OpenAI announced on March 9 that it would acquire Promptfoo, the open-source AI red-teaming platform used by more than 125,000 developers and over 30 Fortune 500 companies. On the same day, Anthropic shipped Code Review, a multi-agent system that audits AI-generated pull requests for logical errors.
The two announcements arrived independently and within hours of each other.
Promptfoo was founded in 2024 by Ian Webster and Michael D'Angelo. The company raised $22.68 million in total funding, including an $18.4 million Series A led by Insight Partners in July 2025, at a post-money valuation of $85.5 million. Terms of the OpenAI acquisition were not disclosed.
The platform works as an automated adversary. Rather than relying on manual penetration testing, Promptfoo deploys specialized models and agents that interact with a customer's AI application through its chat interface or APIs, behaving as attackers would. When an attack succeeds, the system records the result, analyzes why it worked, and iterates through a reasoning loop to expose deeper vulnerabilities.

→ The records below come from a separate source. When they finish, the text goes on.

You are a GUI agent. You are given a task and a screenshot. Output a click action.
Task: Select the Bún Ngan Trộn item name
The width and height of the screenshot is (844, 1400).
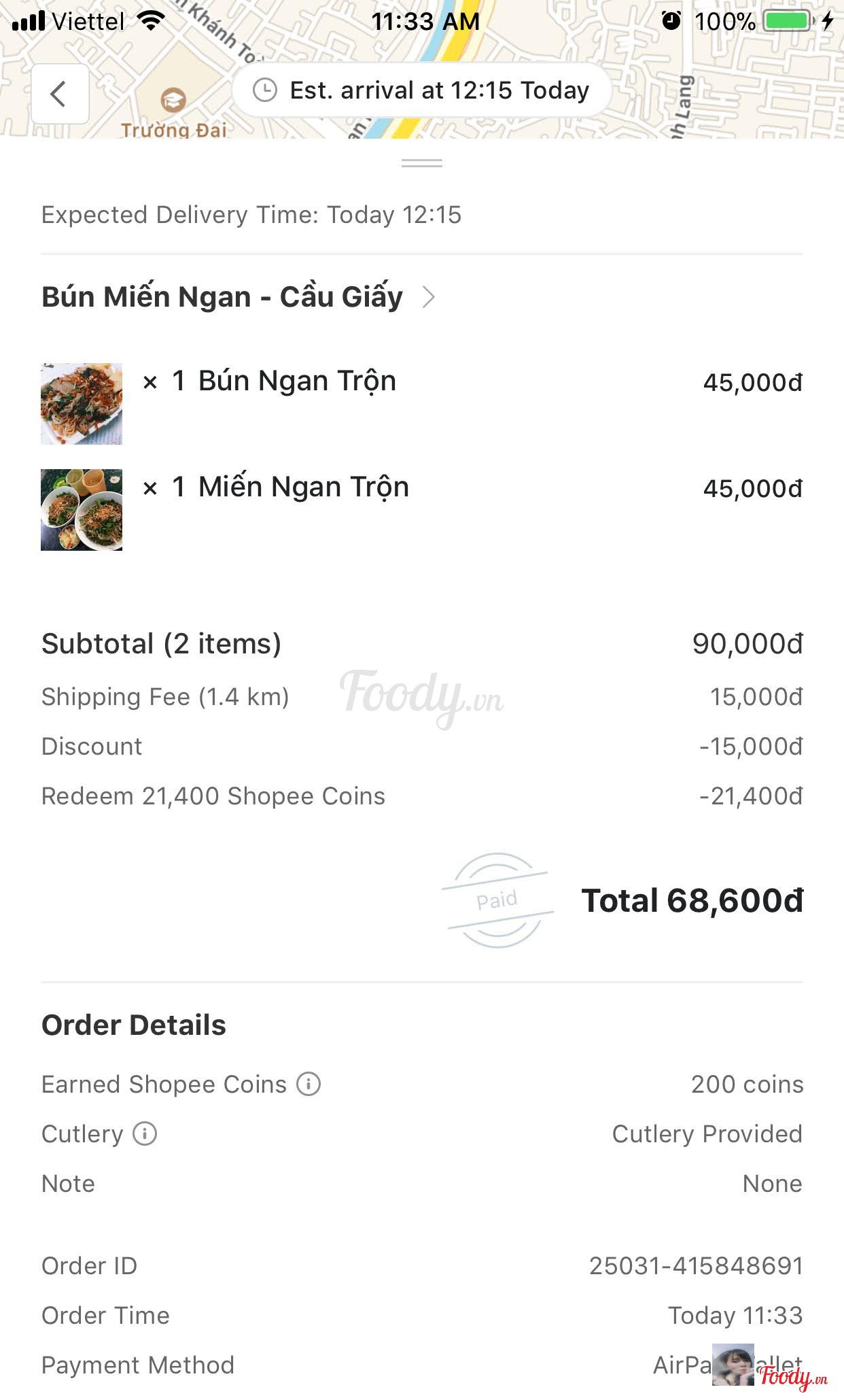(297, 381)
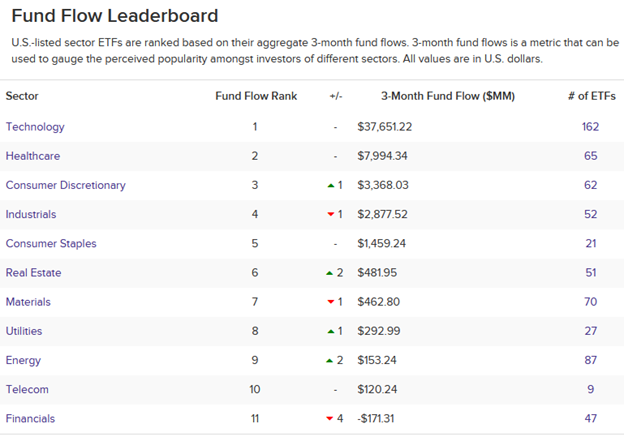Click the red down arrow for Financials

tap(329, 418)
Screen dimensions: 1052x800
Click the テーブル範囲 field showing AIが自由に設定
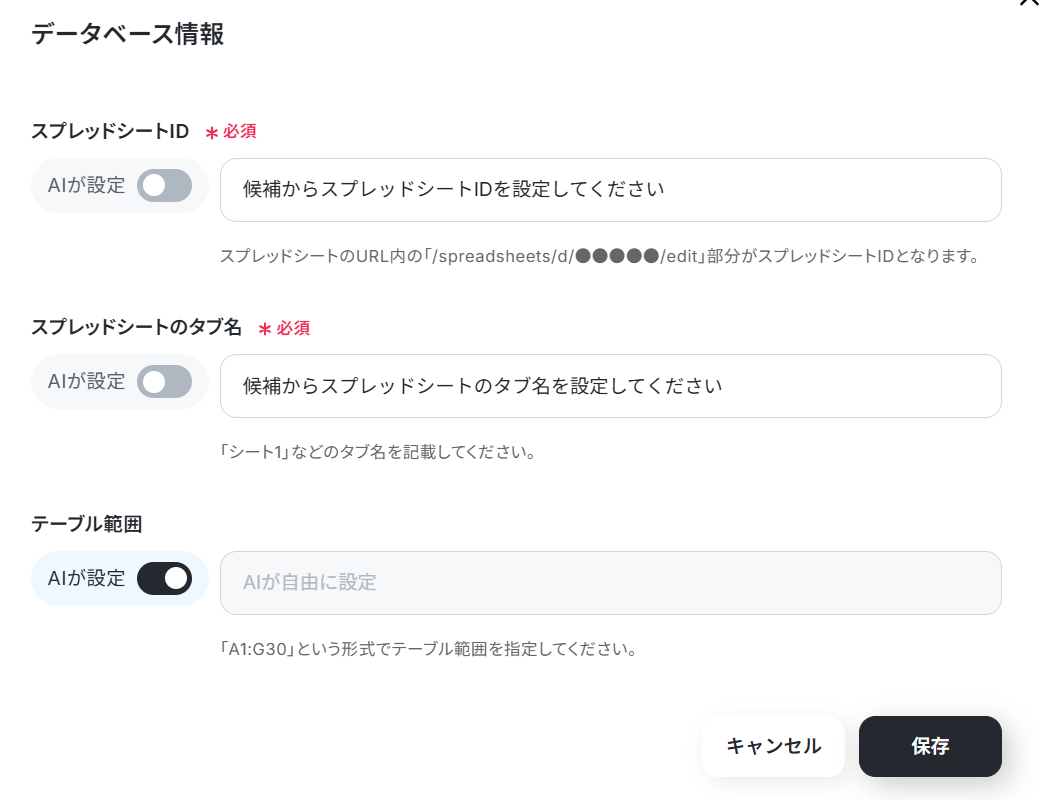pyautogui.click(x=611, y=583)
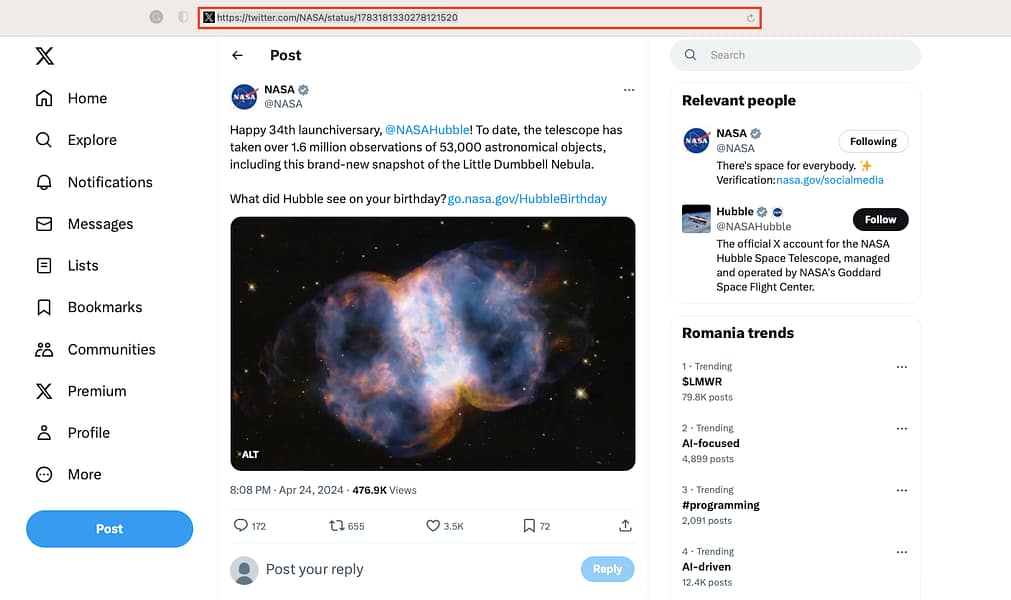Open Profile from the sidebar menu
1011x600 pixels.
pyautogui.click(x=88, y=432)
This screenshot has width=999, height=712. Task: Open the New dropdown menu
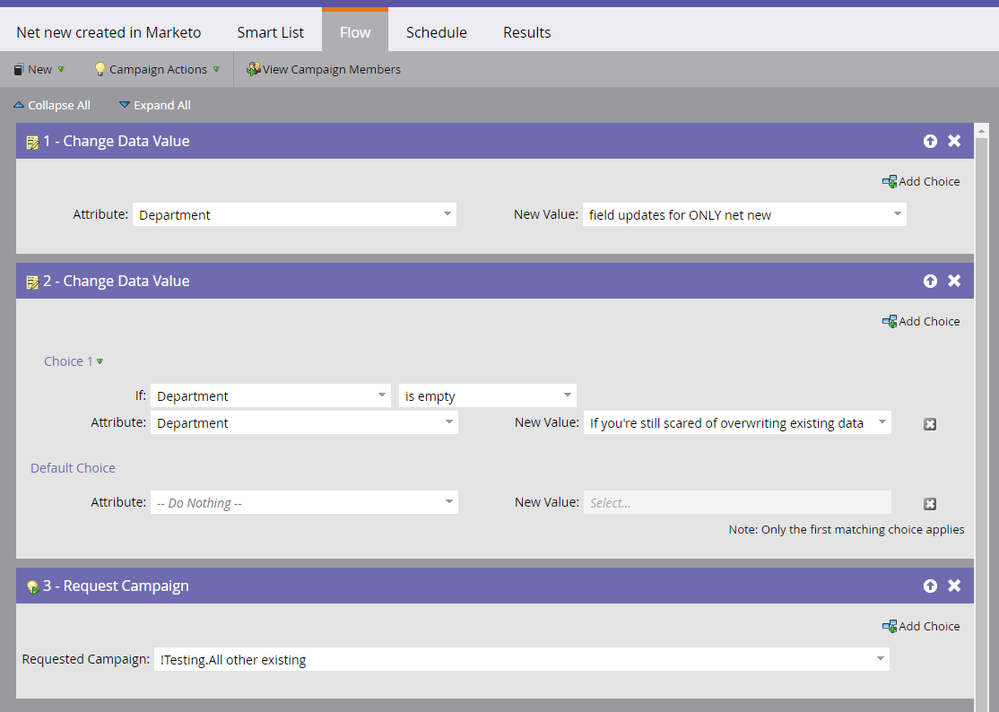click(x=39, y=69)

OpenAI will integrate Promptfoo into Frontier, its enterprise AI agent platform launched February 5. Frontier allows companies to build, deploy, and manage AI agents with shared context, permissions, and governance. Early customers include Intuit, State Farm, Thermo Fisher, and Uber. OpenAI said Promptfoo's open-source tools would continue to be developed and supported.
Anthropic's Code Review, available in research preview for Teams and Enterprise customers, dispatches multiple AI agents to examine a pull request from different angles. The agents aggregate findings, remove duplicates, and assign severity ratings: red for critical issues, yellow for items worth reviewing, purple for historical problems. Reviews average 20 minutes and cost between $15 and $25 on a token basis. Anthropic said human developers reject fewer than one percent of the issues the system identifies.
Both launches follow disclosures that underscored how AI development tools can become attack surfaces. In late February, Check Point Research detailed two vulnerabilities in Anthropic's Claude Code. CVE-2025-59536, scored 8.7 on the CVSS scale, allowed arbitrary shell command execution when a developer opened an untrusted project directory. A second flaw, CVE-2026-21852, allowed attackers to exfiltrate a developer's Anthropic API key by overriding a project configuration variable. Anthropic patched both in Claude Code version 2.0.65.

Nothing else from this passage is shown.